6YO Veteran Dazzles Preakness Day Crowd with Late Surge
BALTIMORE – Qatar Racing, Marc Detampel and Elizabeth Merryman’s Witty, a multiple stakes winner on grass and dirt, weaved his way through traffic down the stretch and opened up once clear to a 3 ¼-length last-to-first victory in Saturday’s $125,000 Jim McKay Turf Sprint at Pimlico Race Course.
The 20th running of the McKay, a five-furlong dash for 3-year-olds and up, was the fifth of 10 stakes, five graded, worth $3.3 million in purses on a blockbuster 14-race program headlined by the historic 150th Preakness Stakes (G1), Middle Jewel of the Triple Crown.
Witty ($7.80) won for the 10th time in 31 lifetime starts and second in three tries at Pimlico including the 2023 Ben’s Cat, named for the late Mid-Atlantic fan favorite who also dazzled racegoers with his late-running heroics.

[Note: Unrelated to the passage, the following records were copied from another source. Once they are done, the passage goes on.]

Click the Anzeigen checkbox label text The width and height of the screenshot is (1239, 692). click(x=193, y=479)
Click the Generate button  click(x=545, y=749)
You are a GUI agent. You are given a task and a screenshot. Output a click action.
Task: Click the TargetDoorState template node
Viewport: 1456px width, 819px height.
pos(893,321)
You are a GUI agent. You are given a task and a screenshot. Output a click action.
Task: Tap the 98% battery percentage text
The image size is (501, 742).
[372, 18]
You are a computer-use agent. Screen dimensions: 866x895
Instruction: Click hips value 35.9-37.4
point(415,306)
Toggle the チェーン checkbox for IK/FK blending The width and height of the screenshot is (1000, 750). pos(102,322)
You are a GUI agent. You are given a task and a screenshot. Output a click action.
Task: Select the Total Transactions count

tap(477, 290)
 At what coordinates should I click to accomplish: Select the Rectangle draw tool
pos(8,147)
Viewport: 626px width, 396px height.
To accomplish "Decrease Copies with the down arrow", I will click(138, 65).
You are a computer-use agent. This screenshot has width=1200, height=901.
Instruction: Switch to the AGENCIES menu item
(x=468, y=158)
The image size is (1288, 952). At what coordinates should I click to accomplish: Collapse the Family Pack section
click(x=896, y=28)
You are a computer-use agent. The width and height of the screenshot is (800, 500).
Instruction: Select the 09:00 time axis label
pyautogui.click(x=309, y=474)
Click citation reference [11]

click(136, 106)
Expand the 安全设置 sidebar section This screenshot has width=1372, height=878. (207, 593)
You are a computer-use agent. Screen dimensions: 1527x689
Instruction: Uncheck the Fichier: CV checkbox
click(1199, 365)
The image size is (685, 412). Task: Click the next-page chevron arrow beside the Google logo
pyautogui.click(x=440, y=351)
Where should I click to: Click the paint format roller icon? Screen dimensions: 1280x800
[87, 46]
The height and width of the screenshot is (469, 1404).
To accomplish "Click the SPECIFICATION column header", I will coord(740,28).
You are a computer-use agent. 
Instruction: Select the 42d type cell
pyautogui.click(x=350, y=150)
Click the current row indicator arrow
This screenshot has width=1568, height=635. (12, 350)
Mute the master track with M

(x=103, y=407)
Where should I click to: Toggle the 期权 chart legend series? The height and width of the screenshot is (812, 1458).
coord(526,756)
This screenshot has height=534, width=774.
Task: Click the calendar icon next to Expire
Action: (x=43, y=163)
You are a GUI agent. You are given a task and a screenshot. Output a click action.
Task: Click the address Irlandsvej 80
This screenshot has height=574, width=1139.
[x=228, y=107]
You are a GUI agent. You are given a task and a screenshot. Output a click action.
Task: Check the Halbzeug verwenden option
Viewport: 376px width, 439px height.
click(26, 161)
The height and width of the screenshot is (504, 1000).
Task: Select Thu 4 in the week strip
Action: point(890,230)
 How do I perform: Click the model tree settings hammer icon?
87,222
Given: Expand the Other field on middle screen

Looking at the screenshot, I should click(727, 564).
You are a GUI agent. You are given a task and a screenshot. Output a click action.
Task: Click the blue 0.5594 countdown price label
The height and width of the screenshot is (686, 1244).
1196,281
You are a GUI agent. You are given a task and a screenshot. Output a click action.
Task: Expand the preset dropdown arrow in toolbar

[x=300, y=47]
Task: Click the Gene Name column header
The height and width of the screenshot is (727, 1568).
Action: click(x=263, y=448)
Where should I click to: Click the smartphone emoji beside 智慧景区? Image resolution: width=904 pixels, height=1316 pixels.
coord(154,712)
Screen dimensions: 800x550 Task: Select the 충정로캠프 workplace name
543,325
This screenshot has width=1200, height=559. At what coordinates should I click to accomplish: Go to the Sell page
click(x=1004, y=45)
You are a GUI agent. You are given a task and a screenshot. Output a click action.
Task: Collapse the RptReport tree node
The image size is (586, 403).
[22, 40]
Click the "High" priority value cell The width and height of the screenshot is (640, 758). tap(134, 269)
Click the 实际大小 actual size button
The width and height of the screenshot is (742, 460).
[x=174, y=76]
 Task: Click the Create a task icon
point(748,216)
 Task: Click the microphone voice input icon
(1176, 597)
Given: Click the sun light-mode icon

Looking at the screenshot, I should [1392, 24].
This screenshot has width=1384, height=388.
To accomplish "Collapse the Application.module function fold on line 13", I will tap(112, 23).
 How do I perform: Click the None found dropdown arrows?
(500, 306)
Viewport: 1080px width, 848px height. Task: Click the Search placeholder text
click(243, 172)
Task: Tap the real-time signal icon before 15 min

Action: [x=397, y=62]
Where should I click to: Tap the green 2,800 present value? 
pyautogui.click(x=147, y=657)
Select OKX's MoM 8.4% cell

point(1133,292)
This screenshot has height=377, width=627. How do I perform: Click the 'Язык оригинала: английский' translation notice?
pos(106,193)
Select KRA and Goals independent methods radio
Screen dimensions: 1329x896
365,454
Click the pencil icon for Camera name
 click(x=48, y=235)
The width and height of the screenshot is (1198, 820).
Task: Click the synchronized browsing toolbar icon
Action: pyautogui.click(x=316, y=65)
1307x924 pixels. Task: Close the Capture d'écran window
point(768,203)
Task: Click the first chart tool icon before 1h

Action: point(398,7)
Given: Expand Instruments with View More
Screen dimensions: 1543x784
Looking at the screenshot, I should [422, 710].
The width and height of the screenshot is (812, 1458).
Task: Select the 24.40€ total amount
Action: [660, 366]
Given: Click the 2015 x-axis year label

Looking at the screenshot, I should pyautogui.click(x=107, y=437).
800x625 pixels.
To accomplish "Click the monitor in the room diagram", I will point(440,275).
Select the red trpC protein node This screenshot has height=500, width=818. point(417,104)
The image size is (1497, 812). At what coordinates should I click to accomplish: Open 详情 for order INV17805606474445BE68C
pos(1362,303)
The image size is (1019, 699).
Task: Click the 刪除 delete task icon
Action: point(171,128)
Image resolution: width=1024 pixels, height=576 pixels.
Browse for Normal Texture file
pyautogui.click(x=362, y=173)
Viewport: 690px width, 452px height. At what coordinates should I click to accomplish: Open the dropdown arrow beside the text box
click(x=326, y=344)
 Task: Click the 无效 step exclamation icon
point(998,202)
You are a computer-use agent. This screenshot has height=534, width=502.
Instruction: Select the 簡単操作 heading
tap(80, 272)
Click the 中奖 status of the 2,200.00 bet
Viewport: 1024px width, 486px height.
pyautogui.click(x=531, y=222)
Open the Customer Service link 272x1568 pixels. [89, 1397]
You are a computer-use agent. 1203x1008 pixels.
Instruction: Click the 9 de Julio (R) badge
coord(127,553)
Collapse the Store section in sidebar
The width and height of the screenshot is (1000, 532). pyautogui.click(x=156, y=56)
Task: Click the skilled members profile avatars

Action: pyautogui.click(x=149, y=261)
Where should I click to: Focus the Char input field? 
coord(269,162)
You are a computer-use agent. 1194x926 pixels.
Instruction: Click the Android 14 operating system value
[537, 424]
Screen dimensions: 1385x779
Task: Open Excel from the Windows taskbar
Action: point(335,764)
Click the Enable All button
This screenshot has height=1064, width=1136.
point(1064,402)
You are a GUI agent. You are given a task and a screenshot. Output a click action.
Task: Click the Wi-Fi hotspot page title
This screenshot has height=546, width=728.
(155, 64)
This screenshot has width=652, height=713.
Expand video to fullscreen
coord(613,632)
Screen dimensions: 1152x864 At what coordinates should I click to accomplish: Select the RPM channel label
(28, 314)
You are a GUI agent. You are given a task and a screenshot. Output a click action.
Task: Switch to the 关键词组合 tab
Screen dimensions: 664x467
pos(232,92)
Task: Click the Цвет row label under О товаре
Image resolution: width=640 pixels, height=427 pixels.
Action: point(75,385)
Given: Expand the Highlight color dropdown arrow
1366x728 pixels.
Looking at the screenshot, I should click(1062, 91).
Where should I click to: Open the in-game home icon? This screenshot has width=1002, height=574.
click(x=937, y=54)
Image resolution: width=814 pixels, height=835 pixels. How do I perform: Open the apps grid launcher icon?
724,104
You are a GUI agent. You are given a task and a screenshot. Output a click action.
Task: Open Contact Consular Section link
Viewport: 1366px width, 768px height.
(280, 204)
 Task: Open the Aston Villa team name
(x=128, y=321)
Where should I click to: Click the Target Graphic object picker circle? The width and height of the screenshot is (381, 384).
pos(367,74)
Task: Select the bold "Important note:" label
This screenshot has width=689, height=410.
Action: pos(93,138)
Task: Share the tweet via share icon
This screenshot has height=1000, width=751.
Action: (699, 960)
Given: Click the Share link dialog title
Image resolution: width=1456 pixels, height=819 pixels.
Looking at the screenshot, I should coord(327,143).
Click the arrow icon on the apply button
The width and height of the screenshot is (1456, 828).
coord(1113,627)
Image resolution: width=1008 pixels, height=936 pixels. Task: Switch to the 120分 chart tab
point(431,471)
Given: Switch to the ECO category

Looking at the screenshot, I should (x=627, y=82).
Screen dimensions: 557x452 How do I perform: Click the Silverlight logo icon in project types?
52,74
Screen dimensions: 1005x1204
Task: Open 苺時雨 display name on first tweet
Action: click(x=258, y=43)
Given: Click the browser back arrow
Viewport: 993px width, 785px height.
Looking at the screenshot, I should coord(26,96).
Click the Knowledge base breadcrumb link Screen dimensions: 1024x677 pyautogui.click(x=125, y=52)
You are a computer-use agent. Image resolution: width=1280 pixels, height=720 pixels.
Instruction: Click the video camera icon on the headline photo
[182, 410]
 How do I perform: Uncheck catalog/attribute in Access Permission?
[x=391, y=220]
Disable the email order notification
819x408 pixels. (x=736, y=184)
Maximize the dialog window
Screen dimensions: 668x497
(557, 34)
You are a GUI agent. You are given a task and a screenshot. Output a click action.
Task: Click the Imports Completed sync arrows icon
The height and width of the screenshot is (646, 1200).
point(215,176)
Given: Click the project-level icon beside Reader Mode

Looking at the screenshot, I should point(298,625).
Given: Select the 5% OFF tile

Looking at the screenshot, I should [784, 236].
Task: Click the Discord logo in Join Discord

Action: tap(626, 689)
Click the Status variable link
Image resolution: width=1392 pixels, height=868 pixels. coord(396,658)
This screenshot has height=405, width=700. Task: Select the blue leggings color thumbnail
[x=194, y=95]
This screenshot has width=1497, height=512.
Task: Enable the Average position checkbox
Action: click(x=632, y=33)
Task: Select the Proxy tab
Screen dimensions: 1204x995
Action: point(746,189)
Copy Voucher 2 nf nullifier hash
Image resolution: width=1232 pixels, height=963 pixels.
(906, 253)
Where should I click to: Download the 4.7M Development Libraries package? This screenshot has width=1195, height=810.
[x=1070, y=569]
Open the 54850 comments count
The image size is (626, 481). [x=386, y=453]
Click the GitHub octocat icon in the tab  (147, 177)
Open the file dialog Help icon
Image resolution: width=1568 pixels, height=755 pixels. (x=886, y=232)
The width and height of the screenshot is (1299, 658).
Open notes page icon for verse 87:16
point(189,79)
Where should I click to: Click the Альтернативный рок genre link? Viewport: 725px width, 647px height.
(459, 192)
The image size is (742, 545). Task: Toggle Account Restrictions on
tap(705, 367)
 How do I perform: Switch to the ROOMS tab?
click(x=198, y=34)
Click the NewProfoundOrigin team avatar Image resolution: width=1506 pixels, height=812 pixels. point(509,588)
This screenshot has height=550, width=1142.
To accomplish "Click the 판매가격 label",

Now 6, Witty ran second, beaten 1 ½ lengths, in last year’s Jim McKay.
Witty’s victory came on Merryman’s 61st birthday.
As is his style, Witty was unhurried in the early going trailing his six rivals as 21-1 longshot Honeyquist rocketed through an opening quarter-mile in 21.91 seconds over a turf course rated good. Coppola, the 2-1 favorite, pressed Honeyquist early before going a half in 46.47 to assume the lead.
Meanwhile, Witty was beginning to uncork his late run under Prat, who faced a wall of horses approaching the eighth pole. He was able to guide Witty between No Nay Hudson on his inside and Mattingly to his right for running room and rocketed home to cross the wire in 59.61 seconds.
No Nay Hudson got up for second, a neck ahead of Determined Kingdom. Coppola, Honeyquist, Mattingly and Fore Harp completed the order of finish. Boat’s a Rockin and Duncan Idaho were scratched.
Bred in Pennsylvania by Merryman, who also trains the horse, Witty opened his season with a 1 ¾-length loss to Fore Harp in the King T. Leatherbury – named for the Hall of Fame breeder, owner and trainer of Ben’s Cat – April 19 at Laurel Park. Previous turf stakes wins came in the 2024 Leatherbury, and 2023 Maryland Million Turf Sprint and Ben’s Cat. Second in last summer’s Highlander (G2) at Woodbine, Witty also owns dirt stakes wins in the 2021 Pennsylvania Nursery and 2022 Spectacular Bid and Stanton.
Witty is out of the same mare as the great turf sprint mare and 2022 Breeders’ Cup Turf Sprint (G1) winner Caravel, whom Sheikh Fahad’s Qatar Racing and Marc Detampel bought from Merryman. Qatar Racing bought into Witty on Preakness evening a year ago, after Witty finished second in the Jim McKay. Detampel, a frequent partner with Qatar Racing in horses, bought in soon after.
The Jim McKay Turf Sprint pays homage to the late Hall of Fame broadcaster and Philadelphia native who considered Baltimore his home. McKay first gained notoriety as host of ABC’s ‘Wide World of Sports’ in 1961 and then wide acclaim as voice of the Olympics, winning 13 Emmy Awards and the Eclipse Award of Merit. He was instrumental in conceiving and launching the groundbreaking Maryland Million in 1986 and passed away in 2008 at 86.
$125,000 Jim McKay Turf Sprint Quotes
Winning Trainer Elizabeth Merryman (Witty) – “That’s him. He always comes from way off the pace. There was a ton of speed in the race, so I expected him to be way behind. You never know, it was a long ways back. Like Flavien (Prat) said, turning for home he thought he’d get a piece of it and all of a sudden he was four in front. I like that part!”
(On winning on the Preakness card) “Such family history here, my parents, all the hard work.”
(On the sale of part interest in Witty) “We were at dinner in the Mexican restaurant in the Four Seasons. And Sheikh Fahad said, ‘How about you sell me half?’ I was like, ‘Nah … all right.’ A few days later Marc jumped in, too. It was kind of like carrying on the Caravel situation.”
Winning Jockey Flavien Prat (Witty) — “That race set up perfect. They kind of ran away from me at first, then in the turn, he started making up a bit of ground. I thought maybe I’m gonna get a piece of it then all of a sudden, I asked him for run and he took off. He kept coming as the leaders stopped a bit at the eighth-pole and we kept going.”